In a related bit of good news, it appears that the House progressives could be coddled into supporting the bill. Of course Weiner argues this could not be the case, but of course the plan would not be to pass the Senate bill alone:
Added, Rep. Anthony Weiner (D-N.Y.), during an appearance on MSNBC's "Morning Joe" Tuesday: "I think you could make a good argument that health care might be dead," said the New York Democrat. "Because, look... I think it's going to be very hard to ask us in the House to take the Senate bill when everyone acknowledges it was a worse bill."

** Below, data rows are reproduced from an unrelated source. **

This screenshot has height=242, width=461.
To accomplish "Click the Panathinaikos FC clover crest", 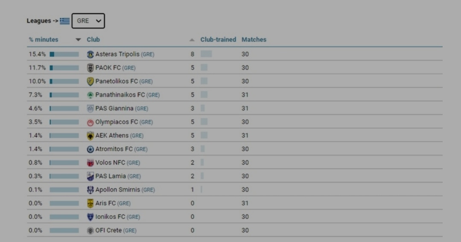I will pyautogui.click(x=90, y=95).
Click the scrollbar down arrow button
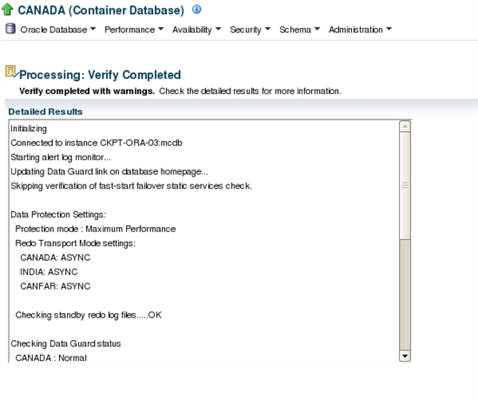The image size is (478, 400). pyautogui.click(x=405, y=356)
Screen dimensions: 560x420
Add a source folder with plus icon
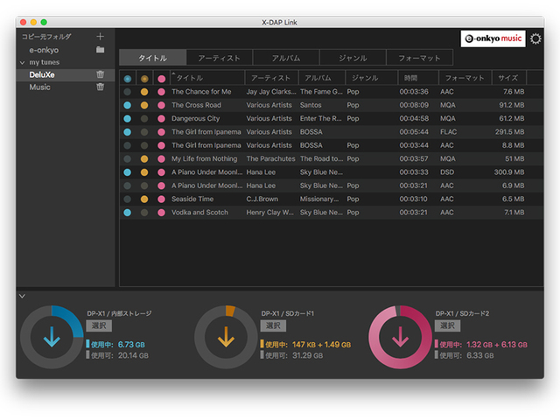tap(100, 37)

Of course, the always quote-happy Raul Grijalva weighed in as well. However, he was surprisingly supportive of the emerging "Plan B", but only if the President made him an ironclad guarantee:
There are, of course, ways to win these lawmakers over. Grijalva himself, hinted that a direct assurance from the president that he will push for changes to health care legislation immediately after it is passed into law (through the use of reconciliation) would go a long way to alleviate his concerns.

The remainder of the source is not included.